Of all that I’ve gotten to hear so far, the ones that have been banging around the loudest in the kitchen have been tales of child marriage.

Not the kind of child marriage, by the way, that involves pre-pubescent girls married off to older men. Nor am I talking about arranged teen marriages.

The stories I’m bringing up today are those about men who’ve been unknowingly led to the alter by their own Inner Child.

Without getting too psychoanalytical, the men who’ve shared about their own child marriage experiences have been clear that they were indeed “looking for love in all the wrong places.”

Sometimes it was taking a failed shot at healing a mother-wound…

Sometimes it was chasing after the love they never had as a kid…

Sometimes it was a decades’ old hunger for any attention and affection they thought they could get…

But one thing that connects all the stories is that these marriages were unsustainable.

Why?

For starters, there are few people genuinely thrilled by the prospect of catering to (or re-raising) the child inside the man they may eventually be having actual children with.

There’s also the – shall we say, challenging? – dynamic of the parentification of a partner who’s not exactly signing up for the role.

Then, because children, including Inner Children, are incapable of conscious, adult levels of responsibility, there is the added performance pressure that will inevitably fall on one’s spousal unit.

Last on this partial list: The hungry neediness that comes with leaning hard on someone else to heal wounds we have yet to take full ownership of.
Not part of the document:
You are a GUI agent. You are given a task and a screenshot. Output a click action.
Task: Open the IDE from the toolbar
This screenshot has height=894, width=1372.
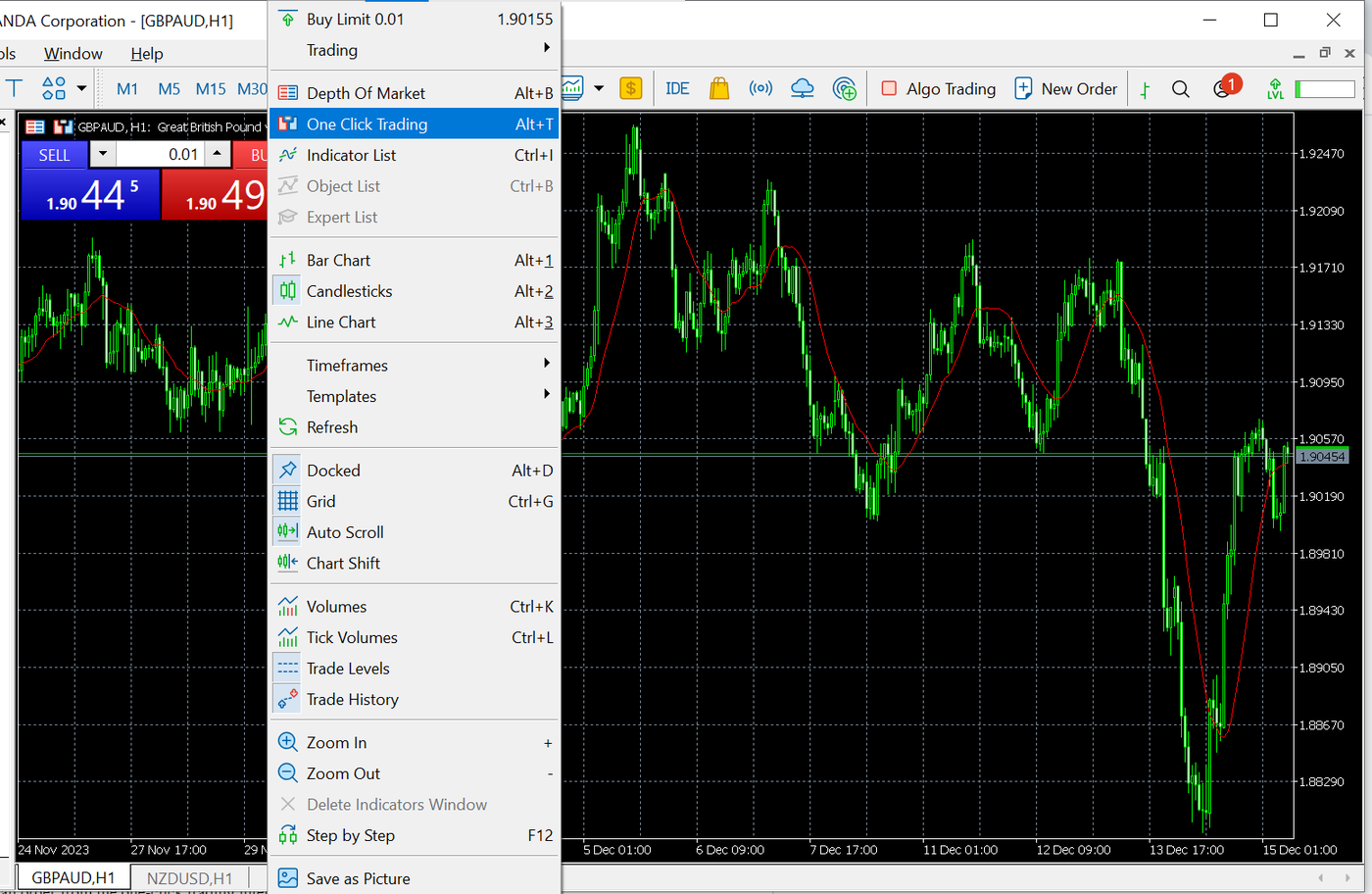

This bit is vital, because the Inner Child is developmentally incapable of the complex, nuanced levels of ownership necessary to even begin to address old wounds.

I mean, would you want a six-year-old doing surgery on you?

There’s more to it, of course, but I think this is enough to begin to see that, despite sincere vows of “’til death do us part”, there’s something about finding out one’s husband pulled the unconscious equivalent of a “bait and switch” that lands well short of desirable or sustainable.

And in the case of the men I’ve interviewed, it was unconscious – until it became so obvious as to be unavoidable.

By the way, this sort of thing cuts across the entire gender continuum. My focus just happens to be on men.

So what’s to be done?

Well, another thing the men I spoke with had in common is that they’d all done the rigorous work required to face and heal the wounds their Inner Child had carried. They also took responsibility for the messes they’d created in their earlier marriages – and all had moved on to conscious relationships in which they continue to work with their partners… as if they are, in fact, partnerships.

Because that’s exactly what they are.

In some cases, the work took place in a therapeutic context. In others it was done in one or more men’s programs…

Once they saw the writing on the wall, every single one of them sought the help they needed.

None of them went it alone.

Funny thing is that, to a man, each made it a point to say that their healing really began only once they were willing to ask for help…

Asking for help… you know, that thing the culture still somehow tells men not to do, lest they be perceived as weak.

Might just be me, but I’m of the opinion that the time has come to toss that tired old nut in the dust bin.

After all, given a choice between repeating patterns of child marriage versus a few moments of discomfort that lead to a life of rich, fulfilling, sustainable relationships…?

It really ain’t much of a choice, is it?

Note: There’s no single “one size fits all” path or modality that’s going to work for every man who knows it’s time to seek help. Therapists, men’s programs, men’s groups, coaches – they all have their place. (Including my IAM program, which includes a section specifically focused on the Inner Child.) What’s most important is taking the first step of reaching out and trying different things until you find a good fit.